Il voto è passato. Ma per chi si è impegnato davvero la campagna ha aperto una sfida: la possibilità di verificare in ogni circostanza una corrispondenza. Come raccontano questi episodi

La campagna elettorale a sostegno di Mauro? Per noi del Clu il campo di battaglia è stato da un mese a questa parte «tutti i mercati di Milano, nessuno escluso, da San Donato a Famagosta, da Cesano Boscone alla Bovisa»... Giovedì scorso mi ritrovo a volantinare al mercato di piazza Cinque Giornate. Nei primi cinque minuti il volantinaggio è inutile, poi inizio a parlare con la gente: «Le posso lasciare un volantino sulle elezioni europee? Sa chi è Mauro?». Le risposte andavano da: «No, non so chi è» a «Sì, ne ho sentito parlare». Fino a «Pdl? Ma guardi che Berlusconi è morto!». Ad un certo punto mi fermo a parlare con una signora, oltre la sessantina. Un paio di occhialoni da sole le coprivano metà faccia. Mi dice che ormai non le interessa più la politica, che tutto fa schifo. Io le chiedo perché. «Ho un figlio. Da poco è morta sua moglie e gli ha lasciato un bimbo piccolo. Ha perso il lavoro, ne sta cercando uno da tempo, ma non trova nulla. Ieri sera è venuto da me e mi ha chiesto se gli compravo un pacchetto di sigarette: non ha più un soldo». La donna smette di parlare, poi cerca di dire qualcosa, ma la voce le trema. Vedo scendere le lacrime da dietro gli occhiali. Balbettando riesce a dirmi: «Come si fa a guardare un figlio così e non poter fare nulla per lui? Nessuno ci aiuta». Io rimango di ghiaccio. Guardo di sfuggita il volantino che le stavo proponendo e penso che se sono qui a volantinare non è certo solo perché credo in un progetto politico. Allora le lascio il mio numero: «Mi richiami, signora. Cercheremo, insieme, di fare qualcosa». Nel pomeriggio mi richiama la figlia: «Ma lei chi è?». Le spiego chi sono. «Grazie, nessuno ci ha mai dato così tanta disponibilità.
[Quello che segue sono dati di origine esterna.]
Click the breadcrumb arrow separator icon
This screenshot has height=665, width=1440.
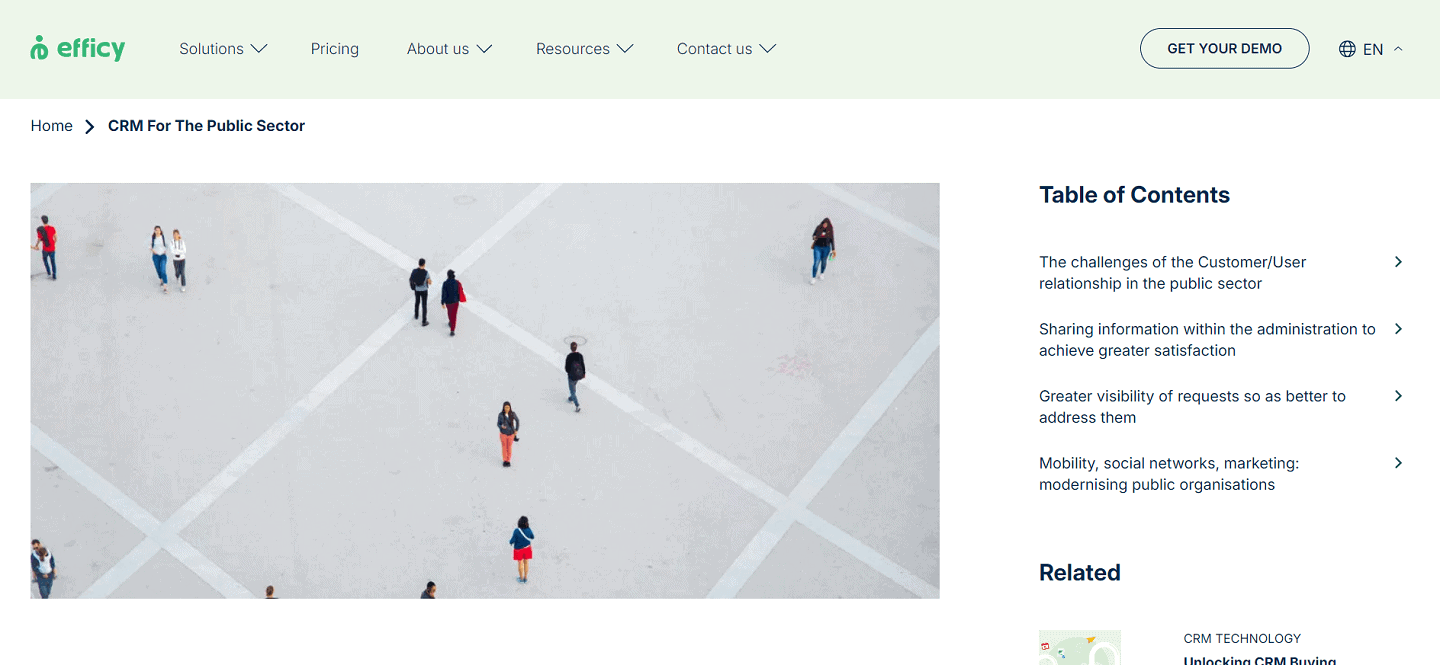(x=90, y=127)
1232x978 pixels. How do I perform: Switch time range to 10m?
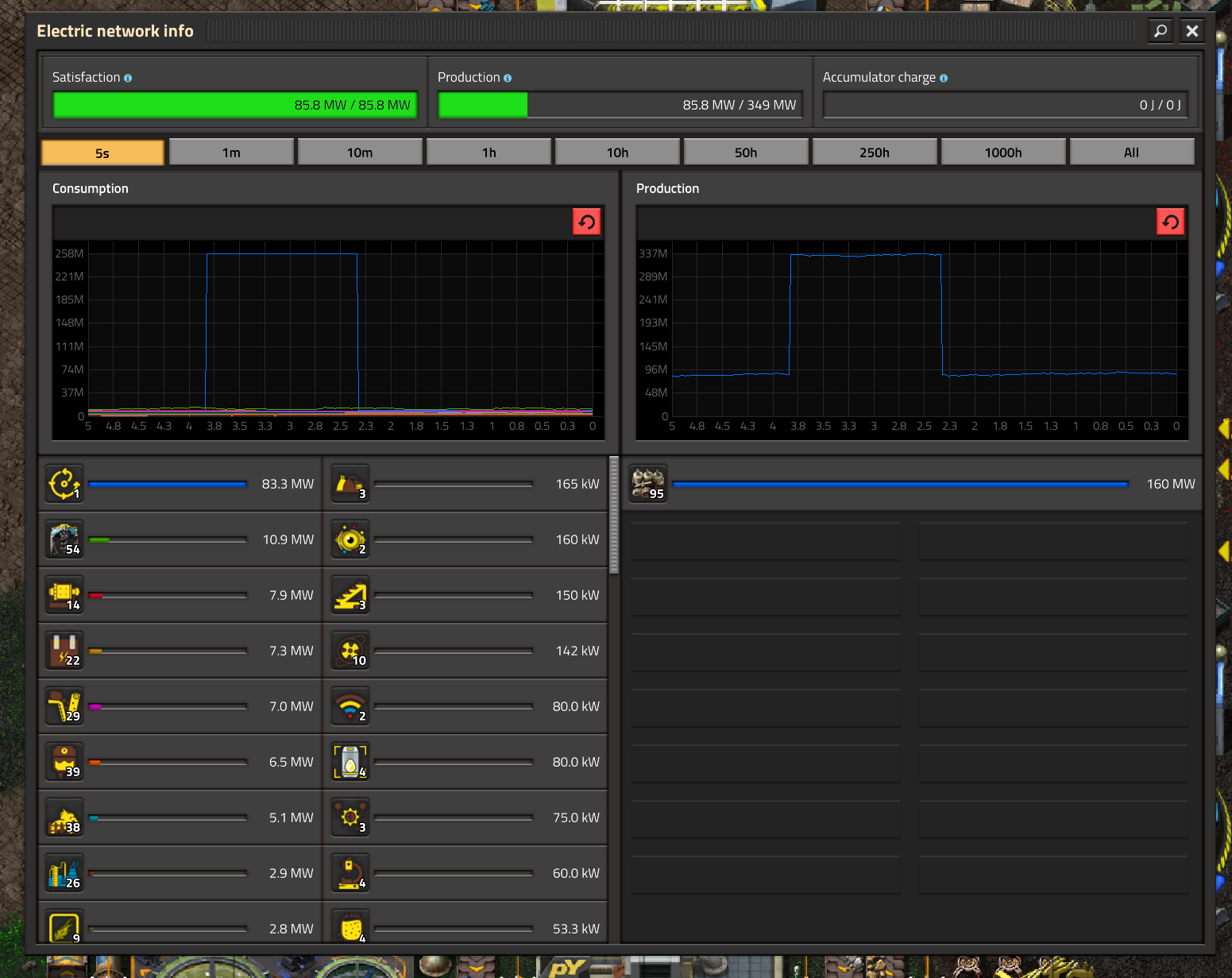(x=360, y=153)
Si ricordi di richiamarci, noi abbiamo bisogno per davvero». Un fatto del genere mi ha provocata molto: innanzitutto mi sono guardata in azione e ho scoperto un modo di agire che non è quello che naturalmente avrei io: ma da dove viene allora? «Questo fatto potrebbe rimanere una bella cosa che è successa se non è dentro un percorso, se non è dentro il lavoro sulla fede che ci propone don Carrón nel libretto degli Esercizi. Potresti svegliarti male domani e questo che è successo può andare nel dimenticatoio: occorre giudicare l'esperienza. Non basta fermarsi a dire che bello». Queste le parole di un amico durante una chiacchierata. Un'ulteriore provocazione a stare di fronte al fatto con la ragione spalancata.
Dove sta la soddisfazione reale, allora? È, questa, una risposta vera al mio bisogno? Carrón ha detto che queste sono le domande che giudicano davvero quello che si vive. È una bella sfida. Il lavoro è ancora all'inizio, ma si fanno dei piccoli passi e di questo ne sono davvero grata!